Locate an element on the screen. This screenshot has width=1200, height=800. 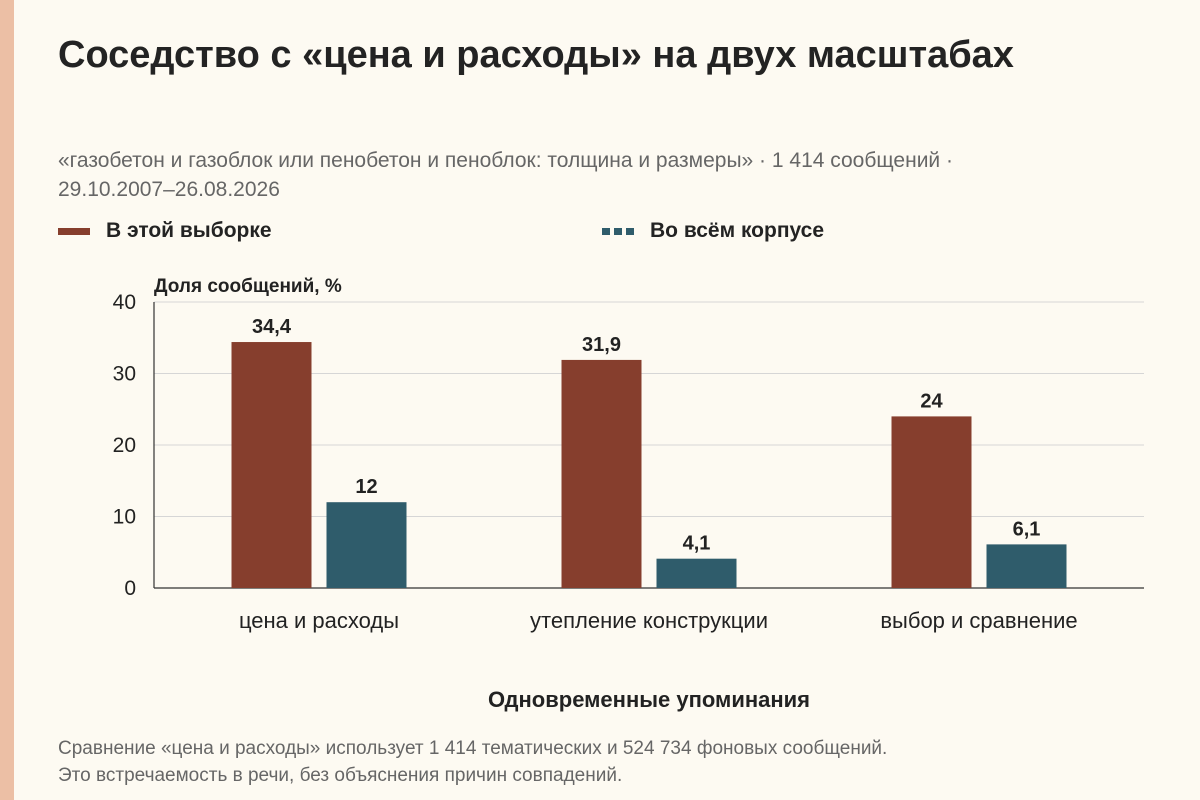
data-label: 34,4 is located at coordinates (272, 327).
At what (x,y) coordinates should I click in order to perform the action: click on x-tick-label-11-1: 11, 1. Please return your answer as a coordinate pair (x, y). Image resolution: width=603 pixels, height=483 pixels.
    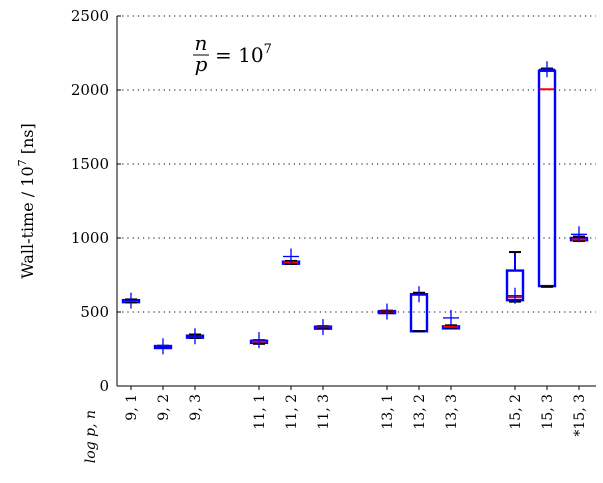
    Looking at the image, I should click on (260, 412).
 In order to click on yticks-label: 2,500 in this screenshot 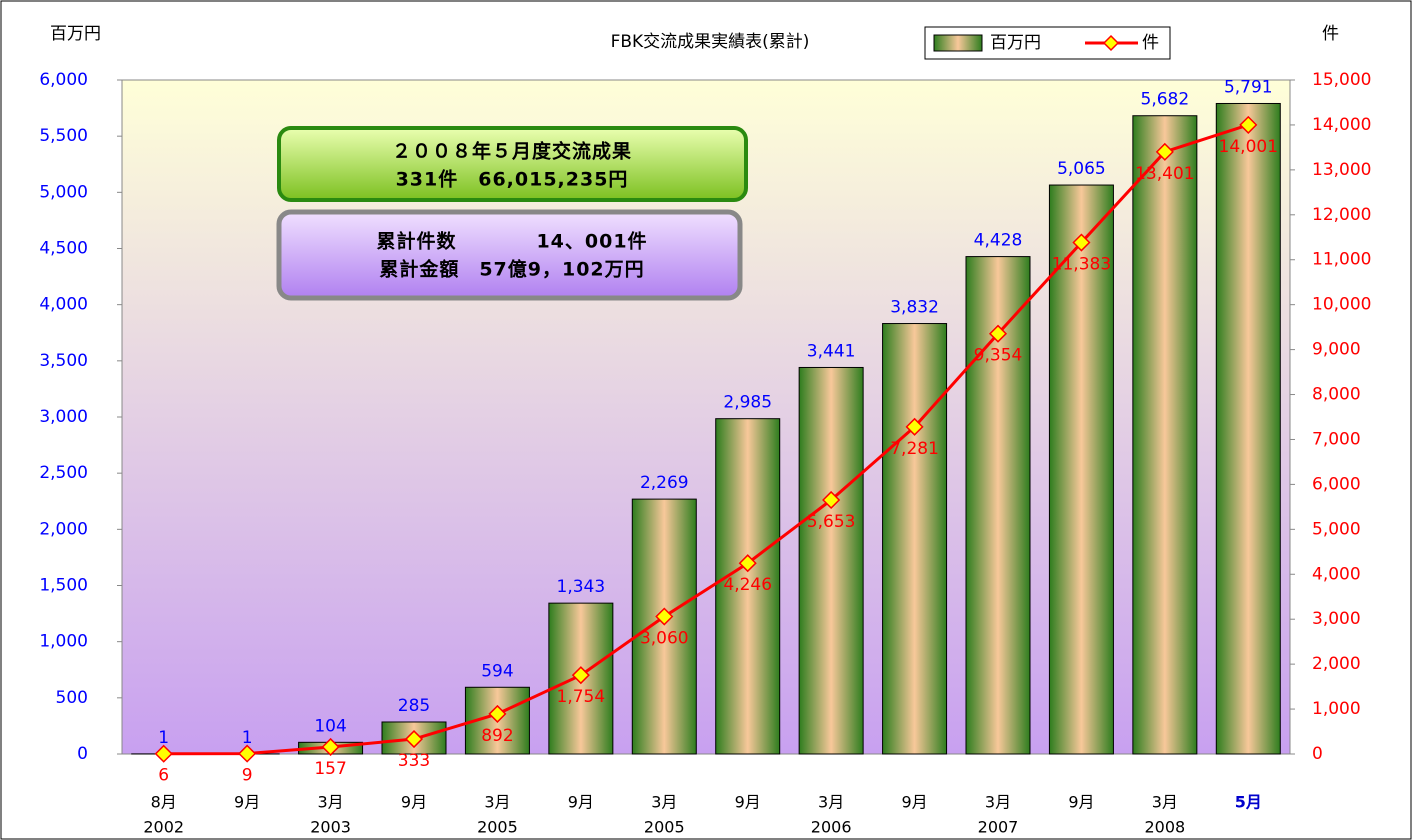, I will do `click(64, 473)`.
...
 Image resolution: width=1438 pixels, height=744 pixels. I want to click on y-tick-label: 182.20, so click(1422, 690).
---
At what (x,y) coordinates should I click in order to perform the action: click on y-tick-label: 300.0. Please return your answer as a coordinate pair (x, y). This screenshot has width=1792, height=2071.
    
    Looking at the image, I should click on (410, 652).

(About this task): Reproduce the material from the line with "Locate an element" to the line with "data-label: 34,4 is", swapping "element" for "item" and changing nothing else, and leave out the pictures.

(Reply):
Locate an item on the screen. This screenshot has width=1200, height=800. 
data-label: 34,4 is located at coordinates (272, 327).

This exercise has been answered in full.